Athletes Are Human -- Just Barely, But It CountsBrian Waters is 35 years old and has been a National Football League player since 2000. This means that Waters is more than old enough to have his nervous system deliver the first warning signs of the actuarial truth those 12 seasons have shortened his life expectancy by at least that many years.
In my experience, offensive linemen are the most aware, hippest if you will, of all NFL players. Quarterbacks get too many rewards. You don't want aware people on defense. So it doesn't surprise me that Waters has not returned for another season. It astonishes me that other people are surprised.
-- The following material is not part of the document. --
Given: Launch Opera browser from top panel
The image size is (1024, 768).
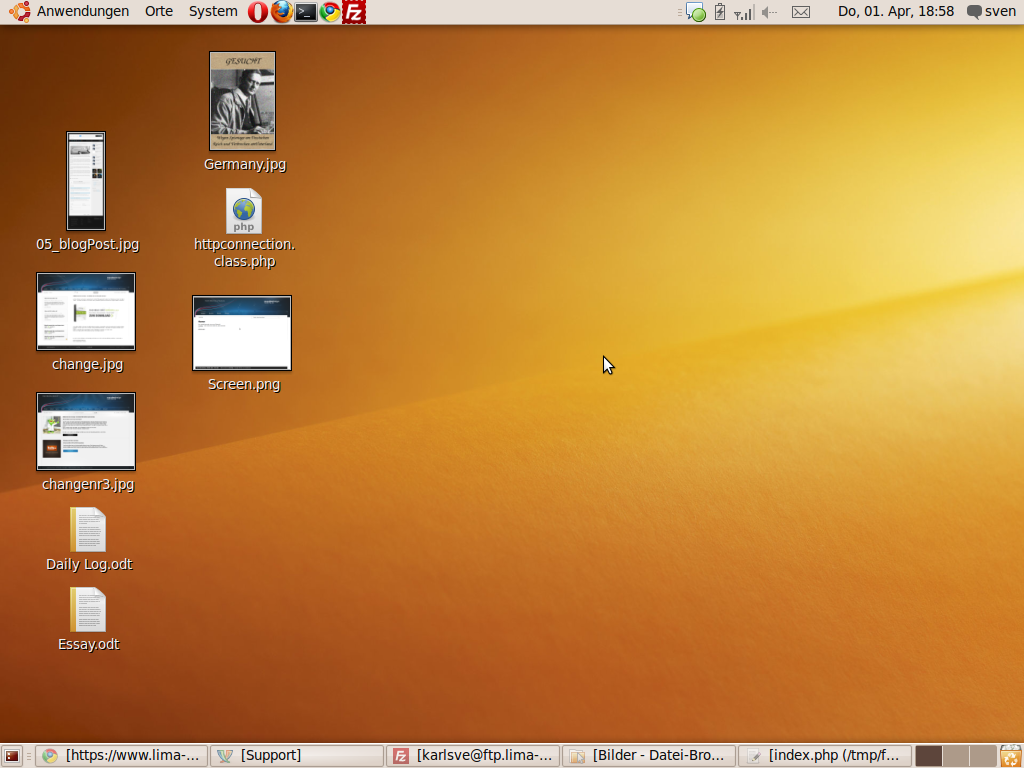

Shalise Manza Young of the Globe has reported that the Patriots offered Waters $4 million to end, well, you can't call it a holdout exactly, more like going off the football grid, during training camp. This report has been denigrated by talk show hosts who used to be reporters and therefore ought to be ashamed of themselves (talk about oxymorons!) because they used to be reporters on the grounds the Patriots leaked the story to make themselves look good.
Earth to talk radio. If the story was a lie, then Waters' agent would have been on every media outlet this side of Chinese wire service Xinhua denouncing it as such. This naivete is sad but unsurprising. Michael Felger and sidekick Tony Massarotti, my old colleagues who I probably still like but no longer respect, are proof of Damon Runyon's adage that "nobody's easier to bullshit than a bullshit artist."
Let me suggest an alternative scenario for Water's Howard Hughes impersonation. The logic part of his brain has come to the conclusion he should retire from football. The emotional part (the much bigger part, as it is for us all) is torn. Football is addictive. Why not let the Patriots, renowned as the most unsentimental of franchises in these matters, put the offer on the table to adjudicate the decision?
Waters got an offer that was flattering by any assessment. And he didn't take it. The logical conclusion is there was no offer he'd have taken. He's done. He just wanted an outside assessment of how much he had left.
We all like to be wanted, even if we don't want what likes us.